Saturday, May 22, 2004

Xan Xupdate Xon How Things Xare Going

So I'm really getting annoyed at the entire collection of XML-related software tools. Do you really need to preface everything with an X? Xalan, Xang, Xerces, Xindice, Xupdate, Xquery, Xpath... I'm also annoyed at how the documentation for Cocoon sucks. And don't give me the usual open source trash about how I can go fix it if I don't like it -- I don't understand it enough yet! (Perhaps one day...) I especially enjoy how the Cocoon Wiki has a nice smattering of articles, each relevant to a different Cocoon release. Taken on the whole, they probably just screw over newcomers to the Cocoon scene more than they help. Someone with experience should scan through it and cull the outdated stuff.
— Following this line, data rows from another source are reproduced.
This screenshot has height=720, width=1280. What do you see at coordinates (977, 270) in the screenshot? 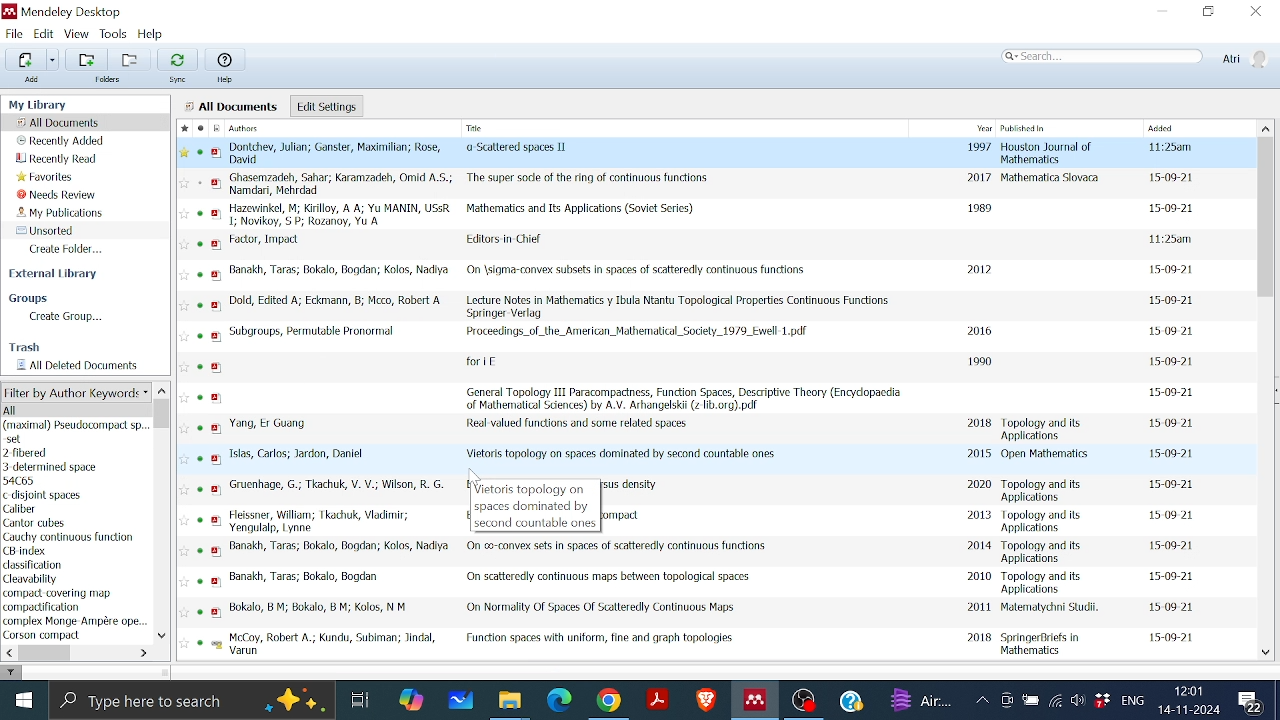
I see `2012` at bounding box center [977, 270].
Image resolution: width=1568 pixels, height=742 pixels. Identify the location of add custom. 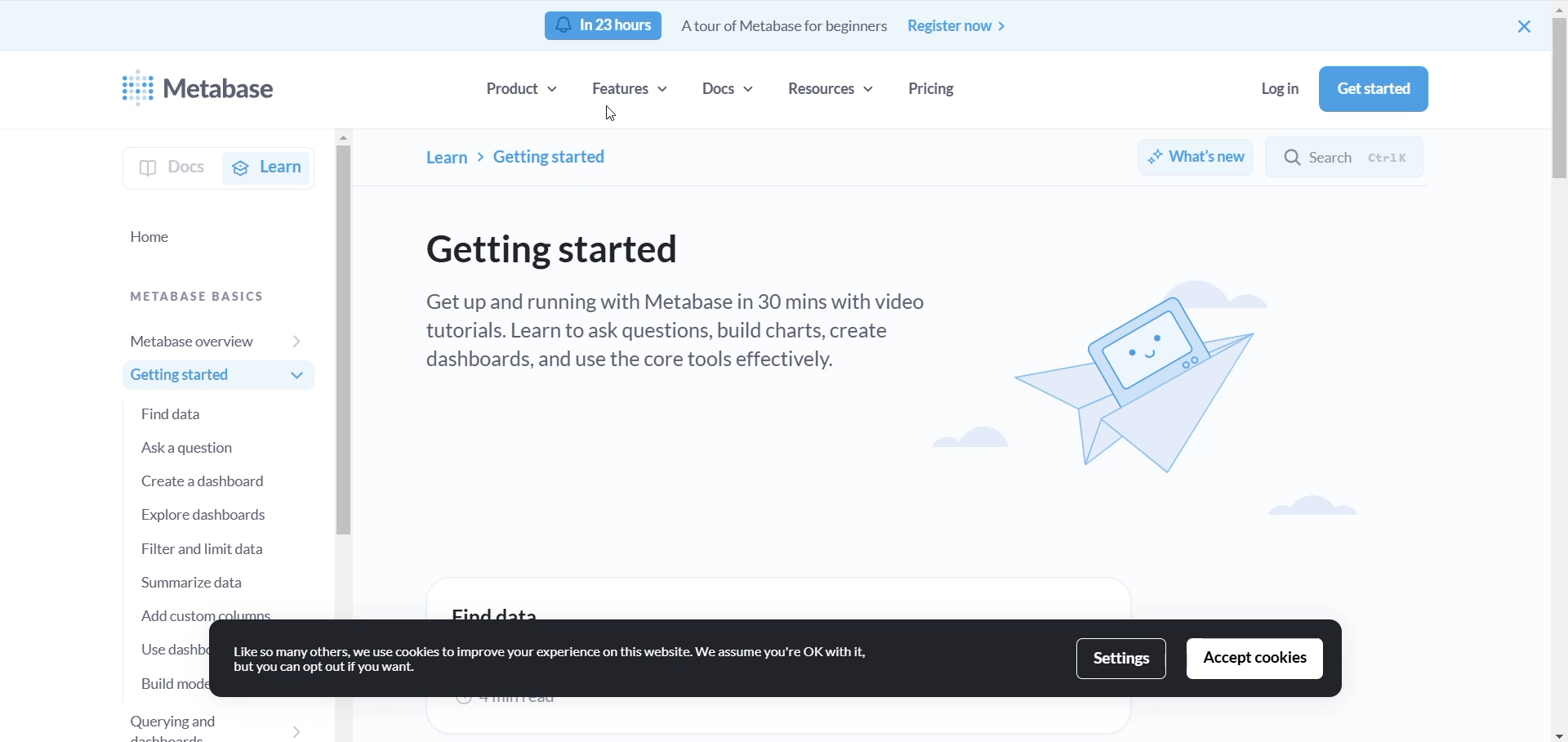
(206, 616).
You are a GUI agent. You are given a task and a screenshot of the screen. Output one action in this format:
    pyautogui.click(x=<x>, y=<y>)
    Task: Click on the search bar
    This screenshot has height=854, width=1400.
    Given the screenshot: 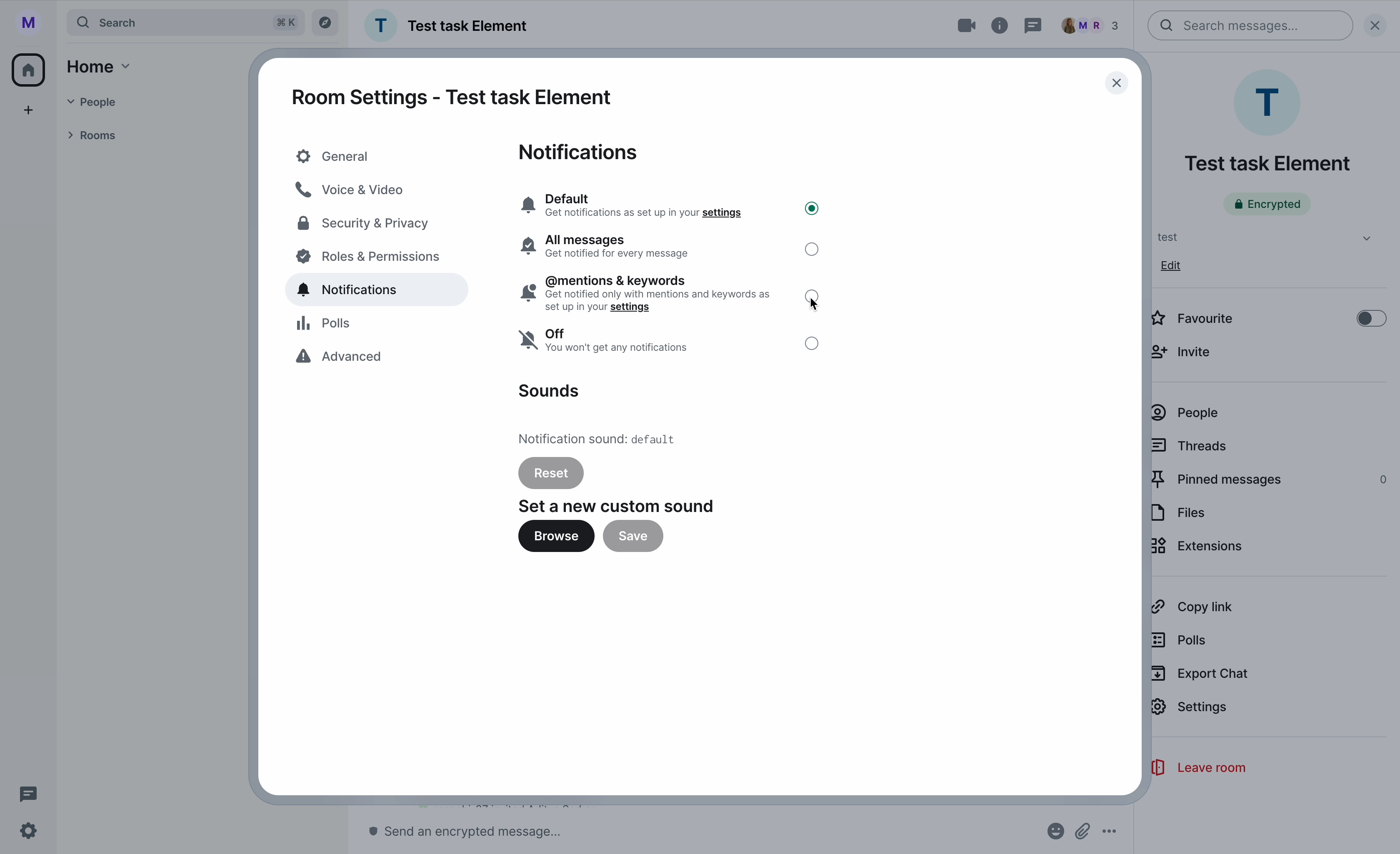 What is the action you would take?
    pyautogui.click(x=186, y=22)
The good news: I've finally got Cocoon 2.1.4 and Xindice 1.1b4 playing happily with each other. It even supports XUpdates, which is nice.

I'm a bit confused - the problem manifested itself as an exception compiling the xupdate query due to the fact that the xmlns:xu attribute was being clobbered in one of the pipelines... but I have no idea where or how. I ended up just hacking the queryDocument() method in Collection.java. First, declare the following constant in the class declaration area:
protected static final String SEARCH_STRING = "";

Next, near line 1232, right after the public final NodeSet queryDocument(String style, String query, NamespaceMap nsMap, Object key) declaration, insert the following piece of sleaze:

query = query.substring(0, query.indexOf(SEARCH_STRING)) +
"" +
query.substring(query.indexOf(SEARCH_STRING) + SEARCH_STRING.length(), query.length());


Now the next thing to look at is how to get arbitrary fragments from Xindice included into random documents. The CInclude transformer and xmldb pseudo-protocol are looking mighty useful for that right about now.